What resin are you using, and could you describe your post-processing steps?
I assume the prints still look good after you remove them from the build platform (i.e. you’re not bending them out of shape in that step). I also assume they’re adequately supported (support density and contact size).
I wash in the Form Cure per the recommended settings from Formlabs. You want to shorten the time for parts that have small, thin, delicate features. I’ll often wash really delicate parts by hand instead, using the squeeze bottle. Then let them completely dry before curing in the Form Cure, again at the recommended settings (which vary per resin). Make sure you orient them in the chamber so the UV light hits them evenly (i.e. try to avoid one side getting persistently shadowed by another part).
The reason I suggest making sure the prints are complete dry before curing, is that alcohol swells them. You want them to un-swell before the extra curing locks the shape in place. In practice, you can get away with putting them in earlier, especially since preheating speeds the evaporation process, but I wouldn’t get too aggressive with that while you’re trying to troubleshoot issues.
Changing the alcohol every 15 washes sounds to me like it should be more than sufficient.
I assume you haven’t noticed any warping in your prints during the above steps or you would have said so.
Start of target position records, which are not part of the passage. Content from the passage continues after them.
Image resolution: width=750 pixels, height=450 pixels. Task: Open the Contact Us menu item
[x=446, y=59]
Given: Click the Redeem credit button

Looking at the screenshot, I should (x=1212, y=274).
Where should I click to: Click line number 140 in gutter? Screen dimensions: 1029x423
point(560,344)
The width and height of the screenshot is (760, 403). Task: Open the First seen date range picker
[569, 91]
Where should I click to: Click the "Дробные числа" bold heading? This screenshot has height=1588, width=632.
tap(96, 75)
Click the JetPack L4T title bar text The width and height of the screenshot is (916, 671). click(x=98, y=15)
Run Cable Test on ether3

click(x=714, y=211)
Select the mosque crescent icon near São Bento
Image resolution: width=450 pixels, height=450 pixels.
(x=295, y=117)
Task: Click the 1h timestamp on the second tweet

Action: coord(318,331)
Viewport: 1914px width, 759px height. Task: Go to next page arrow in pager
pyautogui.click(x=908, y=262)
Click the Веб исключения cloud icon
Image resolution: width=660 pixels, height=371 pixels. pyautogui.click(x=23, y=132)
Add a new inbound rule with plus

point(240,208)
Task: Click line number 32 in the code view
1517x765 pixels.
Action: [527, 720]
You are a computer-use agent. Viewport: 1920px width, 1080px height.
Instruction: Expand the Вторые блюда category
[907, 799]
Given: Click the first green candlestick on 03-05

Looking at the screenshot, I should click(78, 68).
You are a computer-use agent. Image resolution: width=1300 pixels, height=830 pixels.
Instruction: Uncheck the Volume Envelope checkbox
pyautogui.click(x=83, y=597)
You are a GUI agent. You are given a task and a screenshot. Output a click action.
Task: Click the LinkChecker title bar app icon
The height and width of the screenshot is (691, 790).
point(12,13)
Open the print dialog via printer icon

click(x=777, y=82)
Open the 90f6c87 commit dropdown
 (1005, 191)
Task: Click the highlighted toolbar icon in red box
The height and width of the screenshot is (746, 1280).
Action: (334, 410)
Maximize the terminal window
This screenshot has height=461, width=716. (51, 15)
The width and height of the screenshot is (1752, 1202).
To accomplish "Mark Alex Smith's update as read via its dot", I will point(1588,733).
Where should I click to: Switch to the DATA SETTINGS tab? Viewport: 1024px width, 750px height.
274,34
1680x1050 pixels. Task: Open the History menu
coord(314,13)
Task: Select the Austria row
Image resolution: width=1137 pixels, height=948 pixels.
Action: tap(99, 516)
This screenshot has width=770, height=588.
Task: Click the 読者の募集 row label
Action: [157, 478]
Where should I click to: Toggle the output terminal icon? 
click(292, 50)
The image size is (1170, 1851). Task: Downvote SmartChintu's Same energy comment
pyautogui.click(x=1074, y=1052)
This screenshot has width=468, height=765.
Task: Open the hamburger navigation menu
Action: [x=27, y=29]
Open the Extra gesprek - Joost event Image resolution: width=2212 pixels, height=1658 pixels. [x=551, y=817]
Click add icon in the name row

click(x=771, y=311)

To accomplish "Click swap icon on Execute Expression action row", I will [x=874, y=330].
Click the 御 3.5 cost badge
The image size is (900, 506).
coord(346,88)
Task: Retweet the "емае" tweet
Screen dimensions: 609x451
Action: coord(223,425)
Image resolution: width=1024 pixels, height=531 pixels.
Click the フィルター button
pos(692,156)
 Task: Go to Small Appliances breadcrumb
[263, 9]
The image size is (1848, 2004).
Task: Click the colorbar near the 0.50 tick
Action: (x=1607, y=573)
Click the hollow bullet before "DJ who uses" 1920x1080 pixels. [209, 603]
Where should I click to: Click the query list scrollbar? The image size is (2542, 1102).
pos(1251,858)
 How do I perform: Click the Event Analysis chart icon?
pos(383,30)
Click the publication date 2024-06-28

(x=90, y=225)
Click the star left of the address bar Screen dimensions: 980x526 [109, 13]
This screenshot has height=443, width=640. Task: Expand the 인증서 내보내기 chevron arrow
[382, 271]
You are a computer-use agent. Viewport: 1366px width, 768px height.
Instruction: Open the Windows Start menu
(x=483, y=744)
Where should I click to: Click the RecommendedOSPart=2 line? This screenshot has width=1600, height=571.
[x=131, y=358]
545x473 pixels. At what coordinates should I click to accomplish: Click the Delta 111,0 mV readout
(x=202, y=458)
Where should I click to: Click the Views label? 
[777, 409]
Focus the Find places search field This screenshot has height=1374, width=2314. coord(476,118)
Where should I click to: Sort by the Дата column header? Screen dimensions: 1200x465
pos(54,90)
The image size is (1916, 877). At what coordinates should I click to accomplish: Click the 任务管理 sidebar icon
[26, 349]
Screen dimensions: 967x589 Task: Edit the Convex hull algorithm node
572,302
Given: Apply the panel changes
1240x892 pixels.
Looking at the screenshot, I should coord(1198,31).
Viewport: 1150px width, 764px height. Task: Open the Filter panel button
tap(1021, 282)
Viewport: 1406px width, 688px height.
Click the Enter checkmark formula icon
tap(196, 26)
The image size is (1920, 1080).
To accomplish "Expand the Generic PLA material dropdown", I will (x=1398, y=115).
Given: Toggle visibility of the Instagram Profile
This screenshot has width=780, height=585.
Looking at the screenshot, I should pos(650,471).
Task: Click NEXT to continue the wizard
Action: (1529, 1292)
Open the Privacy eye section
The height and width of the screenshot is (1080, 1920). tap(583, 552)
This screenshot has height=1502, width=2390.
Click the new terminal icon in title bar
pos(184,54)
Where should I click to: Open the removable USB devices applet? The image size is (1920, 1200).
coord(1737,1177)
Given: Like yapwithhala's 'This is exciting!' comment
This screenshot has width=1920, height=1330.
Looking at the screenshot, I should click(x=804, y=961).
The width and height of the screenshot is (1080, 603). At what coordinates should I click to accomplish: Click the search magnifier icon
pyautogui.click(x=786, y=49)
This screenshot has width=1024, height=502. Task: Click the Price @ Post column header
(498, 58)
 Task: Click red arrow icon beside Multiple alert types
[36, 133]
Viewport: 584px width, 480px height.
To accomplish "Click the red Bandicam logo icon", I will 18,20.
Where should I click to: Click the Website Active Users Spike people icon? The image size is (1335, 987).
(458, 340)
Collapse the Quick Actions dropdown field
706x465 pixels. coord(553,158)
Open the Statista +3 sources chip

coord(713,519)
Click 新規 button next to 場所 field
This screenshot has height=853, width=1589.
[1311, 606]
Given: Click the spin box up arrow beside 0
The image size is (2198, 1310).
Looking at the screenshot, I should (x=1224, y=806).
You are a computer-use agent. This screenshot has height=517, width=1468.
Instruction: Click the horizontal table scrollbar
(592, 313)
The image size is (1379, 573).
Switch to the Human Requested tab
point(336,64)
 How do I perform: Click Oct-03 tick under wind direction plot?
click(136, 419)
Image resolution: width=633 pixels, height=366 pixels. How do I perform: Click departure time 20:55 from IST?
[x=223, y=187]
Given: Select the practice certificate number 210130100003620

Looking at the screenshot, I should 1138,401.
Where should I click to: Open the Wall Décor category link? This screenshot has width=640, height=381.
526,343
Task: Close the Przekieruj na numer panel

The size, shape and orientation of your print can also contribute to warping after the fact. e.g. I made a large, bulky bracket out of a much earlier version of Tough resin. Even though it was super well supported, a large flat surface kept coming out slightly bent. After the print, the bend worsened a bit over time (just sitting on the desk without being installed anywhere). The older Tough resin wasn’t as stiff, which was part of the issue (the exact same print in Standard came out just fine). However, the shape and orientation also contributed. When the resin cures, the new layer shrinks a little bit which can introduce internal stresses that pull inward on the edges of your print and make them warp ever so slightly away from the rest of the layer. When the edges are always near the same area of the print surface, the forces can stack and exacerbate the problem. In my case I suspect the internal stresses remained to some degree even after the print was cured and made the warping a little worse over time.
Changing the orientation helped a little - doing so “swept” the active layer across the build area as the print progressed, spreading out the effect. Unfortunately it didn’t completely eliminate the problem (I was somewhat limited on orientations to choose from due to the size of the part) and I wound up going with Standard instead, although given material improvements since then I’m fairly convinced if I tried the same print in Tough v5 / 1500 / 2000 the adjusted orientation would work fine today. If you have the design flexibility, there may be other tricks you can do with the geometry to lessen the effect (e.g. try honeycombing or other patterns).
Finally, what are you doing with your print after it’s finished? e.g. If it’s flat like a pancake and you leave it out in the sun for a week, it will eventually curl upward as the top side undergoes additional curing but the bottom doesn’t. Also, most of the resins don’t excel under static load - e.g. Tough resin will “droop” over time from a sustained force. Depending on your application, other resins (e.g. Rigid) may be more suitable and offer enhanced rigidity true to the originally designed shape.
I’ve covered a lot of things that might contribute to warping, perhaps others will have additional suggestions. In the meantime, best of luck troubleshooting and resolving the problem! The folks over at Formlabs Support are pretty friendly and knowledgeable as well if you still have difficulty figuring it out.